The program awards up to $15,000 per restaurant and imposes limits on which restaurants can apply; chain restaurants operating in three or more states are barred, as are take-out only restaurants and any restaurant making more than $20 million a year.
So far, only a handful of restaurants have been awarded funds. The Executive Council approved nine of them July 12 after an early round of applications, including Blue Harbor Coffee’s for $15,000.
As of July 12, the state has spent just $153,357 of the $3 million set aside, but officials in the Governor’s Office for Emergency Relief and Recovery say that they expect to award more reimbursements to restaurants in the coming weeks. The official deadline for applications was July 13, but the office is still processing applications received on time.

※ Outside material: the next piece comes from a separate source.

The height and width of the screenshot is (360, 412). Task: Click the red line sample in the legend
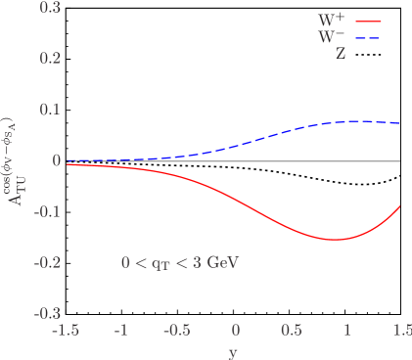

The state has made an effort to advertise the new funding, according to Chase Hagaman, deputy director of GOFERR, and is considering opening new rounds of funding in the future.
“We are doing our darndest to try and keep that word out there and get applications coming in,” Hagerman told the council. “As the program has progressed, more and more applications have in fact come in. They just haven’t been fully reviewed yet.”
The reimbursements that have been approved have varied.
The Airfield Cafe in North Hampton successfully applied for $13,189 in funding to get reimbursement for new payment terminals along the serving bar, new tablets to better facilitate call-ahead orders, and more outdoor seating. Owner Scott Aversano says the purchases have helped spread out customers and handle an uptick in demand for to-go food.
“Realistically, probably if it wasn’t for COVID I wouldn’t have been doing this stuff,” Aversano said.